Middlebury, with all its quirks, is an overwhelming environment at the best of times. For everything from understanding the culture to just having someone to ask questions that seem far too simple to ask, exchange students are in need of someone to whom they can reach out. That someone should have both the knowledge to help, and the empathy to understand the difficulties of being an exchange student. The ultimate goal of all exchange students is to become bona fide members of this community of intelligent and eccentric individuals – and this immersion could be much easier if these students had consistent and accessible guidance.
Such representation wouldn’t just benefit exchange students. The inherent value of exchanges lies in our unique perspectives on global education. We come from Nottingham to East Anglia, SciencesPo to La Sorbonne, Potsdam to Freie Universität Berlin; our origins may be different, but our passion for learning – and our fidelity to the institutions that allow us to harness this passion – is certainly shared. Middlebury is our home for the year, and we want to be able to contribute to the chorus of student voices which seek nothing more than to ensure this college is serving its students to the best of its ability.
Attending this school is an honor, but many exchange students feel this lack of representation emphasizes the ephemerality of our time here.
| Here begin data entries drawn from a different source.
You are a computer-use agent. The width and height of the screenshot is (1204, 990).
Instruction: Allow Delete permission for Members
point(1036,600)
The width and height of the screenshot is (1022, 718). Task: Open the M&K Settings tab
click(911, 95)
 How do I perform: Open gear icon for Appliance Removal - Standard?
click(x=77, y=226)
It’s true; this cohort of exchange students is temporary, as the next will be, and as the last was – but there will always be exchange students. If we work now to establish a means of providing them with the support and guidance they’ll need, we can be sure that future cohorts of exchanges will be better equipped to thrive at Middlebury.
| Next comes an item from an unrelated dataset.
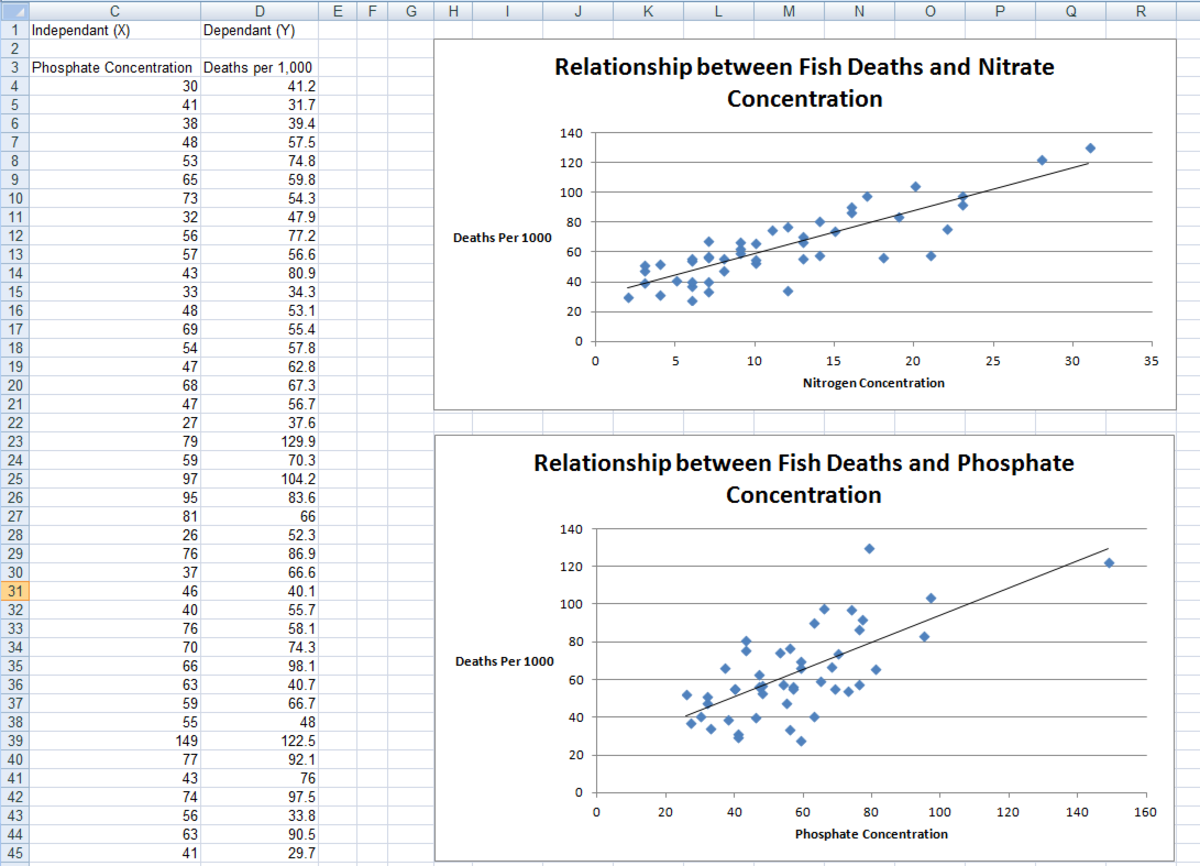Click the highlighted row 31 header

coord(14,591)
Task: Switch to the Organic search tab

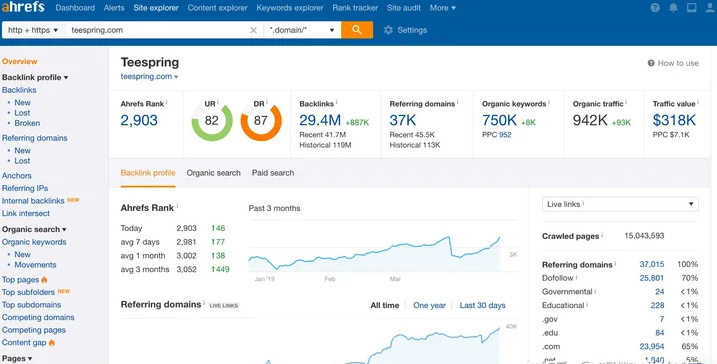Action: (x=214, y=173)
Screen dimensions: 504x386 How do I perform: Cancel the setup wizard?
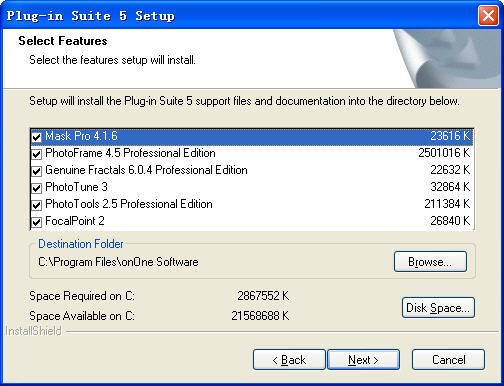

This support doesn’t necessarily translate to the inauguration of an exchange student senator. On the contrary, exchange students are a collective – united by our disparate cultural identities and our concern for each other’s well-being and academic success. As such, we seek not to elect one individual, but to create an organization – one which harnesses all available resources to build a strong support structure that endures long beyond our time here. Inspired by a commitment to our future exchange brothers and sisters, a request to establish such an organization was submitted to the SAO on Oct. 14, 2019. While it is easy to admire Middlebury’s global community, one is also obligated to recognize the difficulties associated with the borderless pursuit of human excellence. It is therefore our unequivocal responsibility to ensure that future generations of exchange students remain unabated in this virtuous pursuit.